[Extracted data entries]
____________________
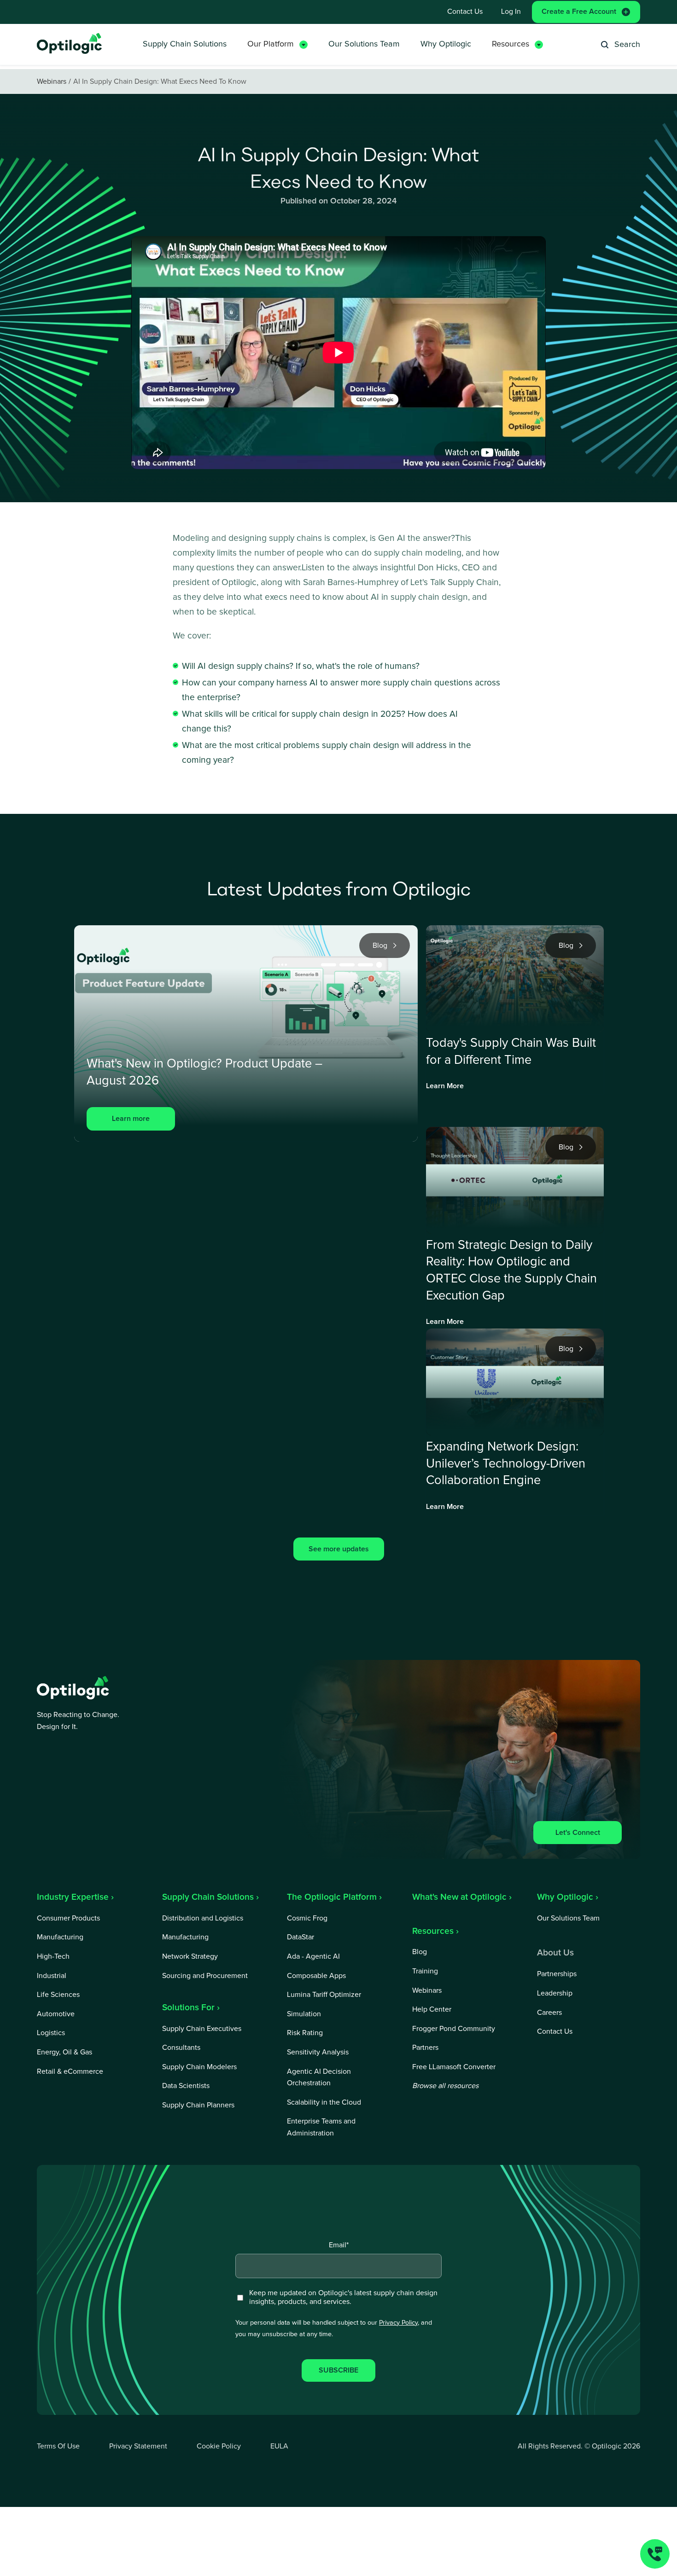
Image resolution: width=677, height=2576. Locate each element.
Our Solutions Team (364, 44)
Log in (511, 11)
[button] (277, 44)
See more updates (339, 1549)
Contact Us (465, 11)
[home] (70, 44)
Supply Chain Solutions (185, 44)
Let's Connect (577, 1832)
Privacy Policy (398, 2323)
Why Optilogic (445, 44)
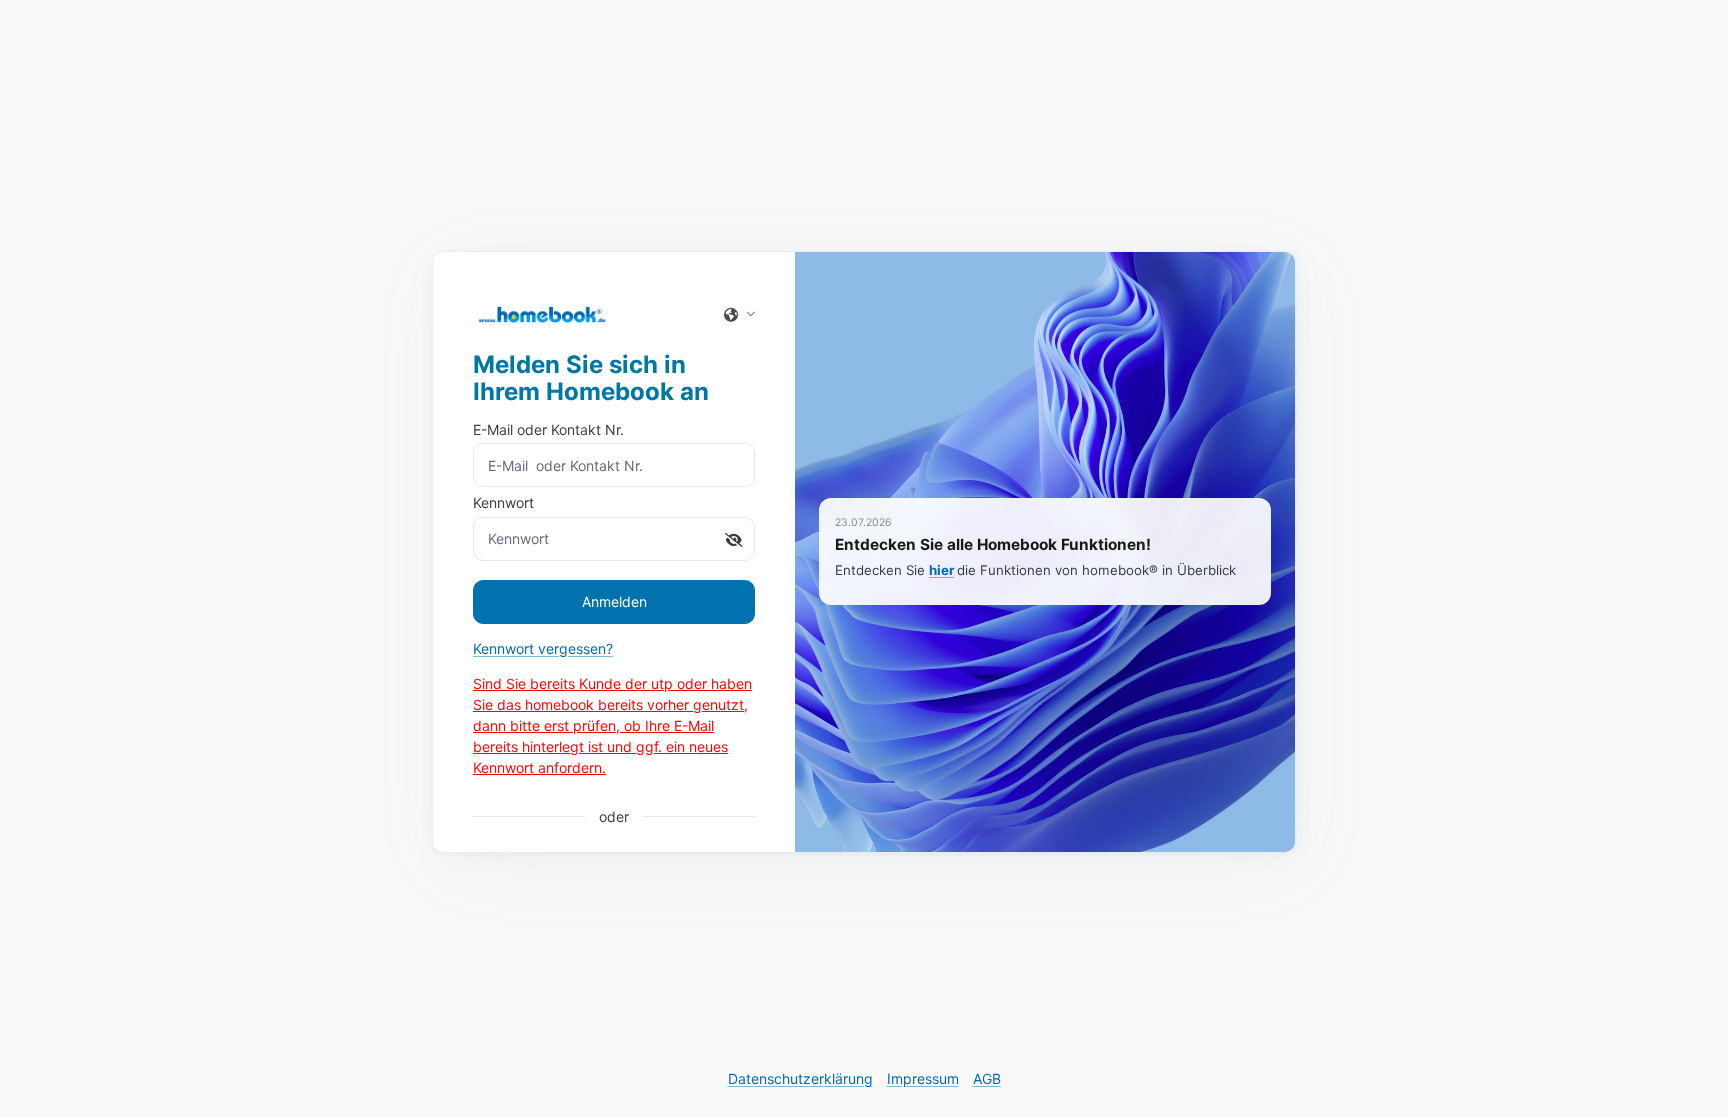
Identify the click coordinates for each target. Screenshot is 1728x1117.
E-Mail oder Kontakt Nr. (548, 429)
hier (941, 570)
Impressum (923, 1078)
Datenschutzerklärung (800, 1078)
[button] (733, 314)
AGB (987, 1078)
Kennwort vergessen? (543, 648)
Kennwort (503, 502)
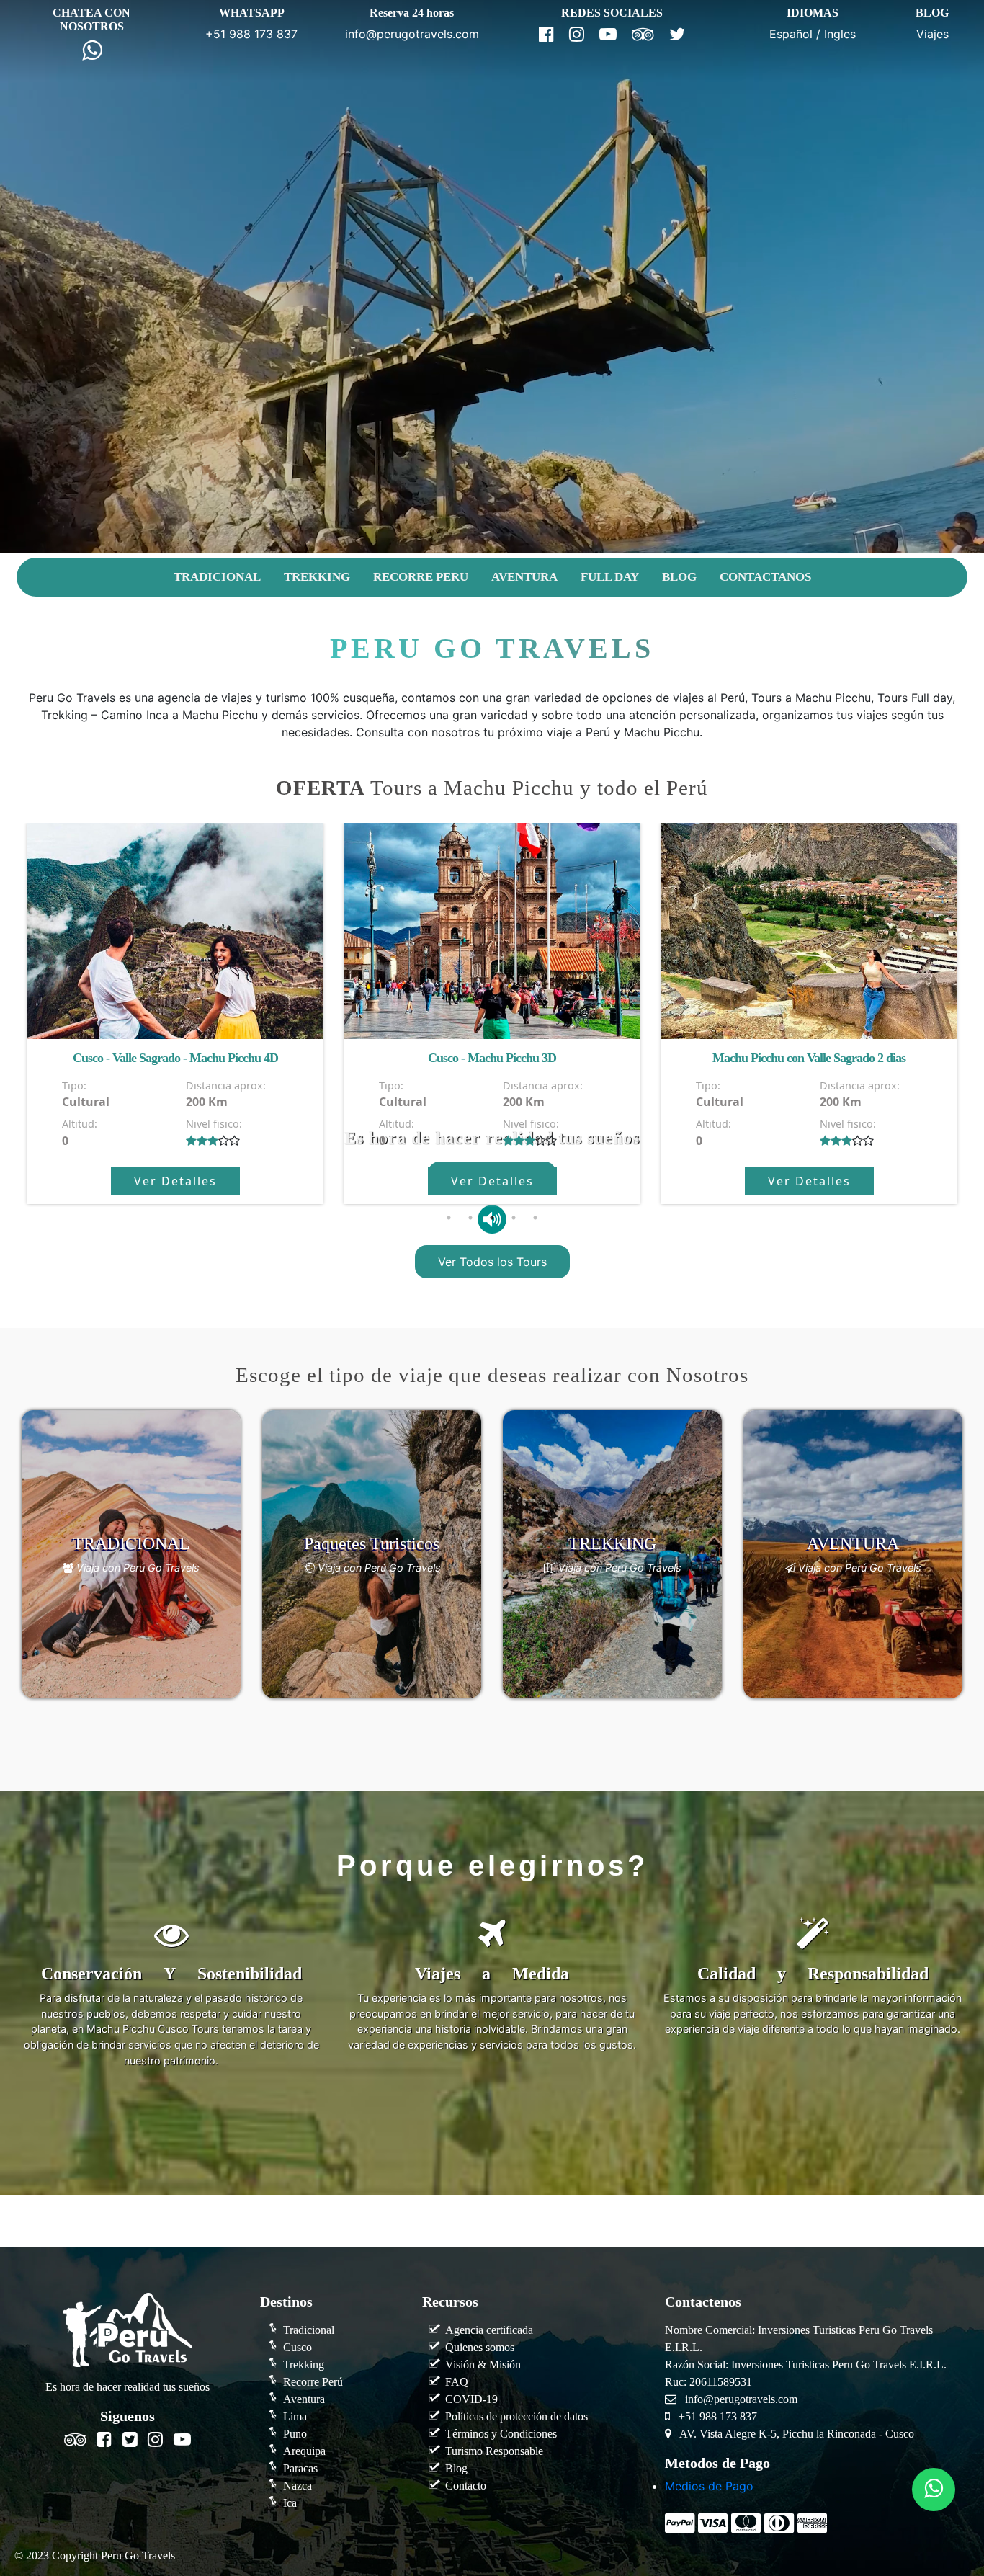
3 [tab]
____________________
→ BRIEF
Restate the lines above from the one containing "Log in (511, 11)" through the one containing "hier (941, 570)", inclusive, exactly and without pictures.

→ TASK ANSWER
Log in (511, 11)
[button] (277, 44)
See more updates (339, 1549)
Contact Us (465, 11)
[home] (70, 44)
Supply Chain Solutions (185, 44)
Let's Connect (577, 1832)
Privacy Policy (398, 2323)
Why Optilogic (445, 44)
Identify the click coordinates for each target. Screenshot is 1728x1117.
E-Mail oder Kontakt Nr. (548, 429)
hier (941, 570)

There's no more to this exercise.